Lejos de querer aquí dilucidar si esta afirmación se corresponde con la
realidad histórica o no, lo que resulta llamativo es cómo el aparato
electrónico es visto por Burroughs no tanto como el proyectil sino como el arma
que lanza el proyectil: la palabra. Y sobre todo cómo el autor estadounidense
construye efectivos artefactos literarios de gran ficcionalidad con materiales
extraídos de la realidad, la historia o la ciencia.
La máquina es un artilugio de gran ambigüedad que nos atrae
al mismo tiempo que nos repele, porque emana de nuestra propia inteligencia en
cuanto artefacto tecnológico, pero al mismo tiempo supone una amenaza, un
riesgo para nuestra humanidad (nos puede robar el trabajo, nos puede desplazar
incluso sexualmente, es capaz de ejercer control sobre nosotros). Viktor Tausk,
uno de los pioneros del psicoanálisis, describió en su ensayo “Sobre el origen
de la máquina de influir en la esquizofrenia” (1919) la identificación de
ciertos esquizofrénicos con las máquinas, asunto que parece recordarnos al
alter ego de Strindberg en Inferno.
Como ha señalado Benjamin Noys en su ensayo Velocidades
malignas (Materia Oscura, 2018) es posible que la “cajanegrización de la
tecnología, la impenetrabilidad de las máquinas, cuyas funciones se esconden
tras un interfaz como sucede con los ordenadores, hacen que nuestra relación
con ellas (las máquinas) sea “algo próximo a lo fantasmático…”. Tausk recoge en
su estudio el caso de la señorita A. Natalija, quien creía estar bajo el
control de una máquina que su exnovio operaba para perjudicarla.

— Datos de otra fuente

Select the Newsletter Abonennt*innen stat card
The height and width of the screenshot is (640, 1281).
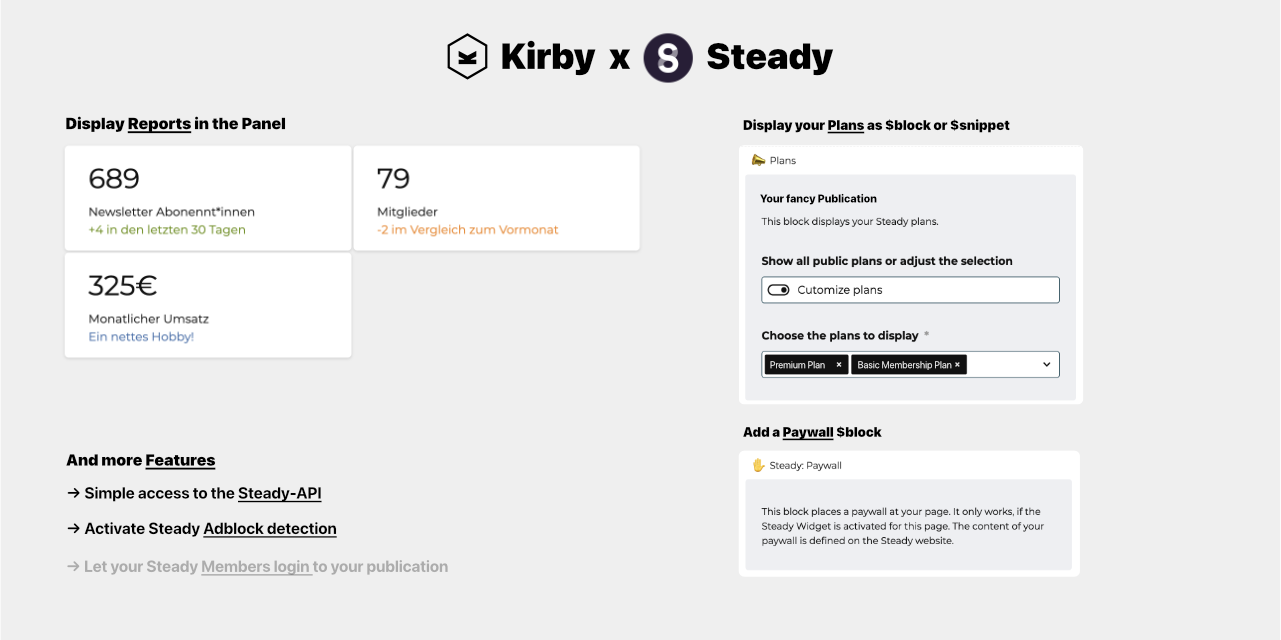coord(207,197)
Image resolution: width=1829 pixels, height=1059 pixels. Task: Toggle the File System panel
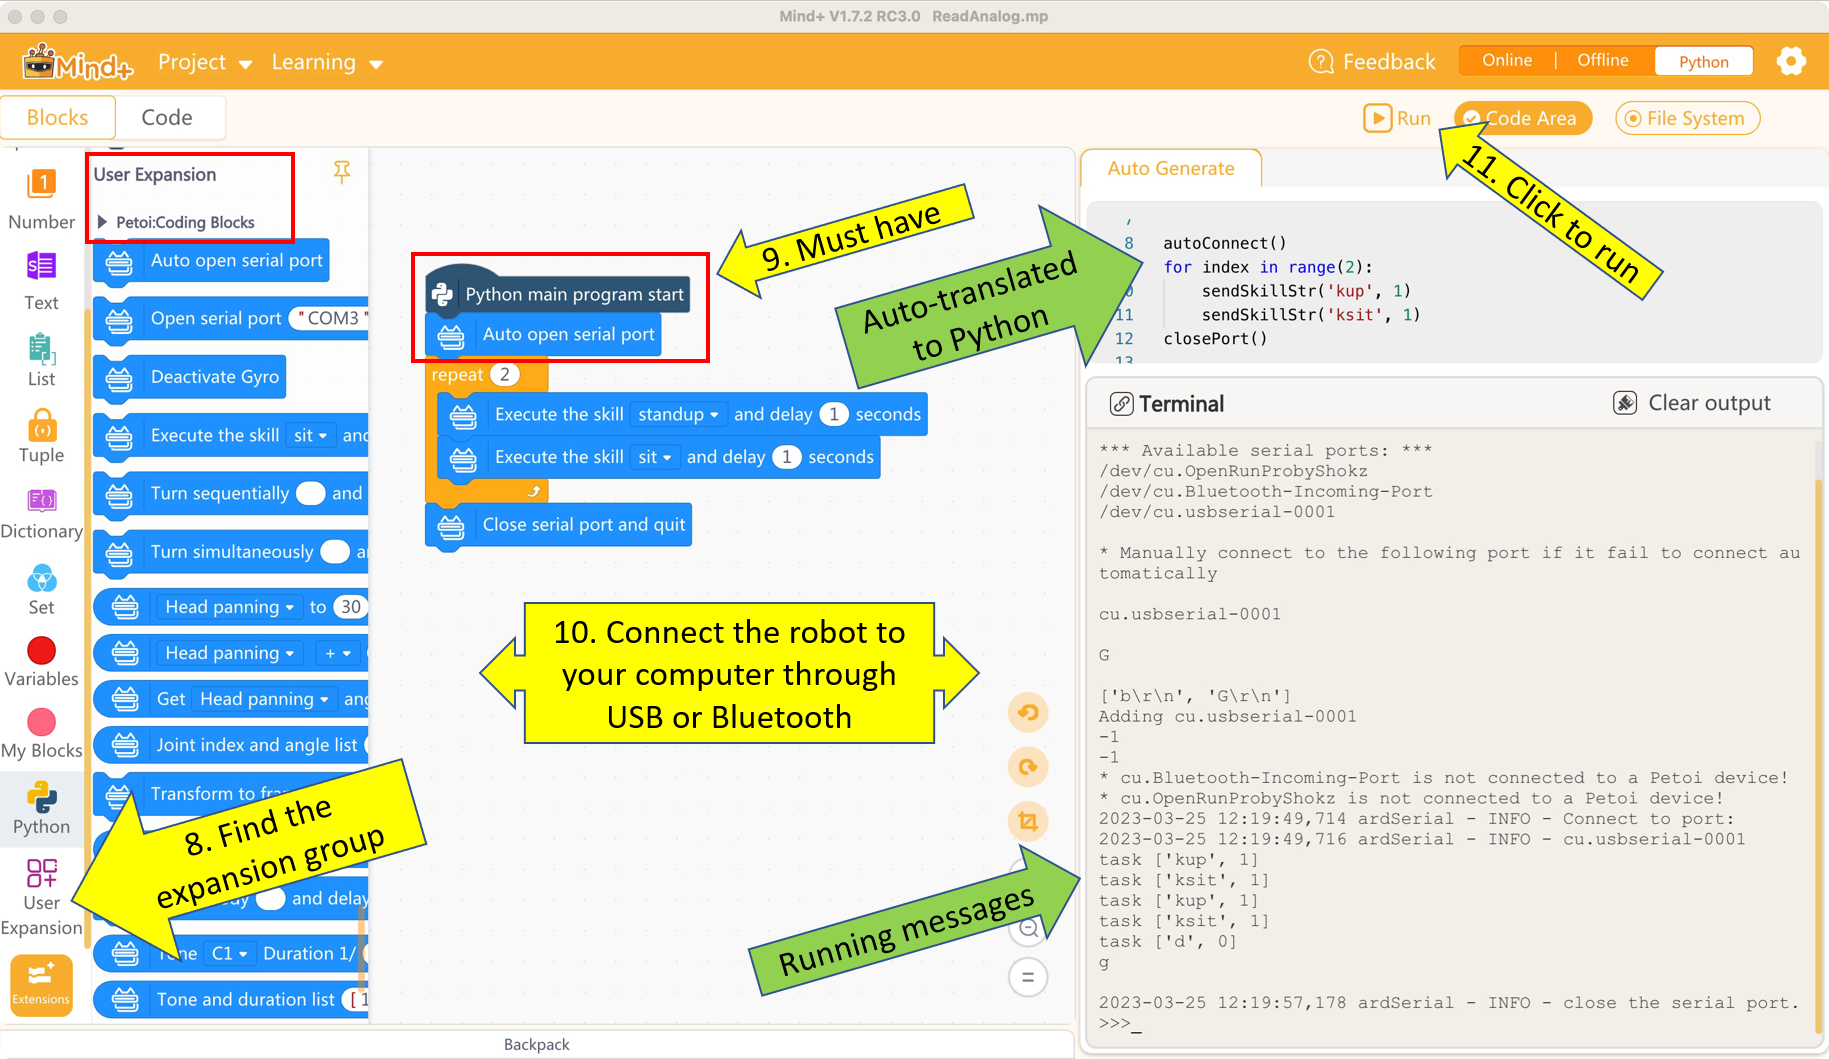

La funesta influencia de los hombres por las máquinas es
explorada también por David Cronenberg en su película Videodrome (1983). Cronenberg es un autor que ha realizado diversos
trabajos en los que las relaciones entre hombres y máquinas suelen resultar
conflictivas. Pensemos en la excitación sexual que experimentan los
protagonistas de Crash (1996) al
sufrir accidentes con sus automóviles, o en ExistenZ
(1999), una película de ciencia
ficción en la que los usuarios de juegos virtuales se conectan con biopuertos a
consolas orgánicas.
En Videodrome se narra la historia de Max, propietario
de una estación de televisión, que un día descubre que el televisor emite un
programa pirata de una violencia explícita de mucha intensidad. Pronto
descubrirá que las imágenes no son inocuas sino que ejercen una influencia
fatal sobre aquellos que las visualizan. Él mismo se verá sometido, al
exponerse a estas emisiones catódicas, a un progresivo cambio, que supondrá
incluso una fusión de su cuerpo con la máquina, deviniendo en una construcción
deforme y monstruosa. Además de las implicaciones estéticas de este film de
terror y de ciencia ficción podemos extraer una lectura político-social, porque
el tema principal que Cronenberg presenta es evidentemente el control de las
masas a través de los medios de comunicación. Videodrome, el violente programa
pirata, metaforiza nuestro consumo indiscriminado de imágenes, y por tanto la
facilidad con la que nos exponemos a una influencia desde el exterior. Las
máquinas que nos controlan han entrado en casa, a través de nuestros
televisores, a través de nuestros ordenadores y también por medio de nuestros
teléfonos móviles. El miedo responde a una pulsión natural en el ser humano,
una pulsión de miedo incitada por la presencia de aparatos extraños cuyos
mecanismos desconocemos, por la sospecha de que miles de ondas cruzan la
atmósfera y nos golpean diariamente, quizá incluso entrando en partes de
nuestros cerebros que no somos capaces de detectar. ¿Será real ese susurro de
máquinas que se agitan en el ambiente?